Rovato, Brescia. “La bassa può contare ora su un importante documento che certifica l’importanza del settore agricolo e le sue implicazioni in termini di sviluppo territoriale. I dati riferiti all’utilizzo di superfice agricola utilizzata piuttosto che altri indicatori economici, come ad esempio il livello di occupazione e l’indotto creato da essi, testimoniano della vitalità di questo settore  e come da qui si possa ripartire per delineare nuove politiche di sviluppo.” Ha affermato Gabriele Archetti Presidente Fondazione Cogeme nel presentare il report “Analisi del territorio rurale 2020”.

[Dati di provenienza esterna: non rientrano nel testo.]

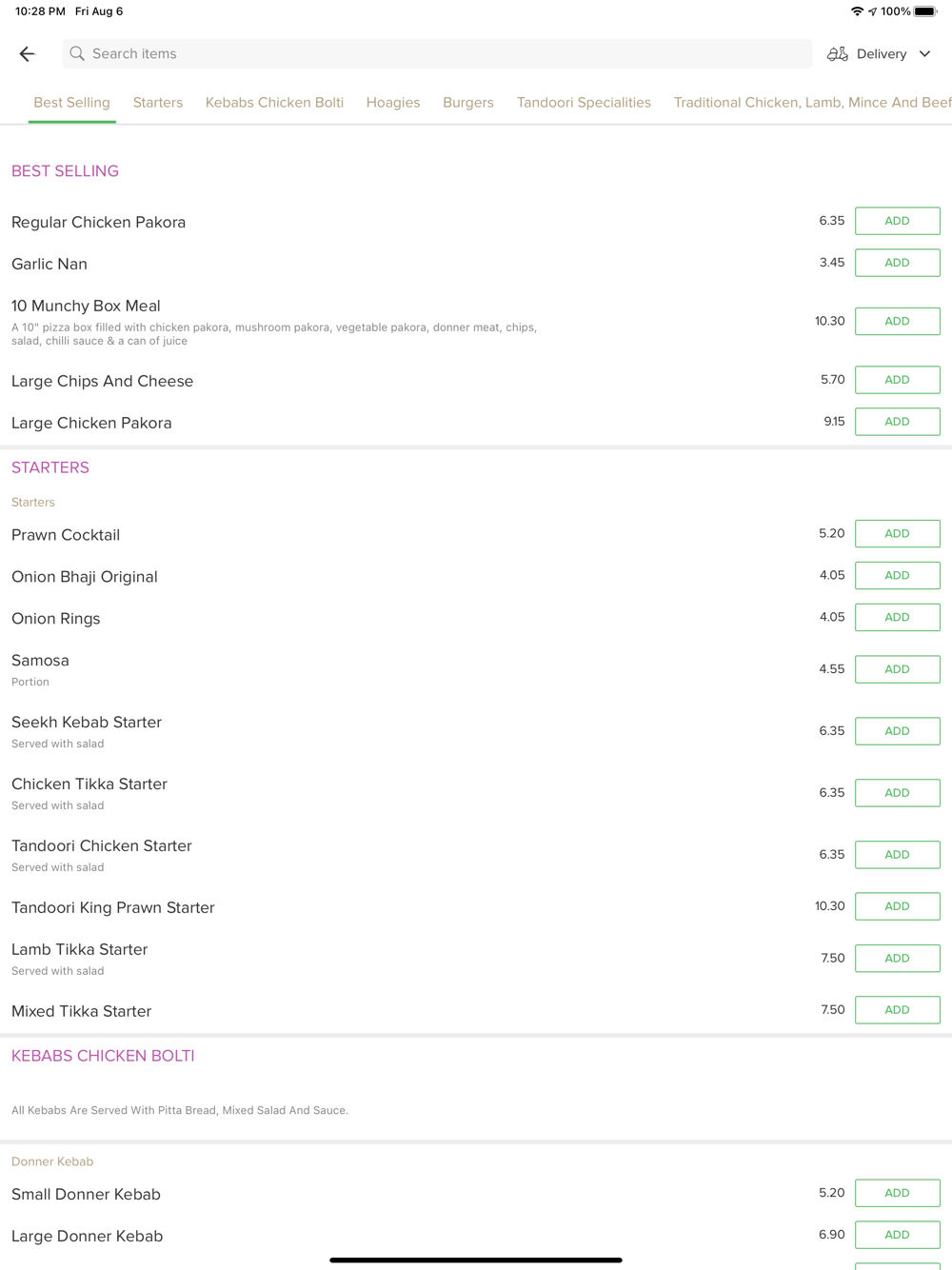The height and width of the screenshot is (1270, 952).
Task: Open the Hoagies tab
Action: 393,103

2124 aziende agricole, 1.060 allevamenti, 16 agriturismi, 7 De.Co Denominazione Comunale d’Origine, sono solo alcuni dei numeri presenti nel report “Analisi del territorio rurale 2020” presentato per la prima volta da Fondazione Cogeme ai Comuni di Pianura Sostenibile, 23 in totale i Municipi aderenti, un progetto pluriennale che ha l’obiettivo di fornire strumenti di lettura strategica per il territorio della bassa.

L’idea alla base infatti è quella di declinare la sostenibilità ambientale negli enti locali in un’ottica di governance.  “Il territorio rurale della pianura è allo stesso tempo attore e teatro degli sforzi che possono essere profusi per raggiungere lo sviluppo sostenibile” ribadisce Elvio Bertoletti, consigliere delegato al progetto- “così come è essenziale avere la consapevolezza dei dati circa, ad esempio, l’utilizzo efficiente del suolo o i numeri stessi dell’ economia rurale come indicato dal valore dei suoli agricoli”.

Affrontare quindi il tema dell’analisi dello stato di fatto del territorio rurale sia dal punto di vista della produzione agricola, che sul fronte della caratterizzazione dei suoli e delle aree protette è stato uno dei punti qualificanti della tavola rotonda a cui hanno partecipato rappresentanti del mondo delle Istituzioni, associazioni di categoria e infine network di buona pratiche sostenibili come Fondazione Symbola.Cosa contiene il report?

  • le dimensioni delle produzioni dell’ambiente rurale intese come superfici dedicate all’agricoltura, numero di aziende agricole, agriturismi ed allevamenti presenti sul territorio, addetti impiegati nella produzione primaria e prodotti con denominazione comunale d’origine, quali elemento di qualità del territorio;
  • la mappatura delle colture che mostra le tipologie di destinazioni d’uso agricolo e forestale presenti e una stima del valore agricolo dei suoli dal punto di vista qualitativo;
  • la struttura delle aree protette e della rete ecologica. Da punto di vista metodologico sono stati raccolti dati da fonti ufficiali, diversificate di volta in volta a seconda del tema, e sono stati analizzati e/o rappresentati anche attraverso delle mappe tematiche realizzate con l’utilizzo di un software GIS (Geographic Information System). Inoltre per garantire una continuità alle informazioni spaziali si e scelto di includere in alcune analisi, oltre ai comuni aderenti al progetto Pianura sostenibile anche i comuni ad essi interclusi. La base cartografica che costituisce lo sfondo delle mappe tematiche e la Carta Tecnica Regionale (CTR) della Regione Lombardia, adattata per essere visibile secondo la scala grafica indicata in calce all’immagine.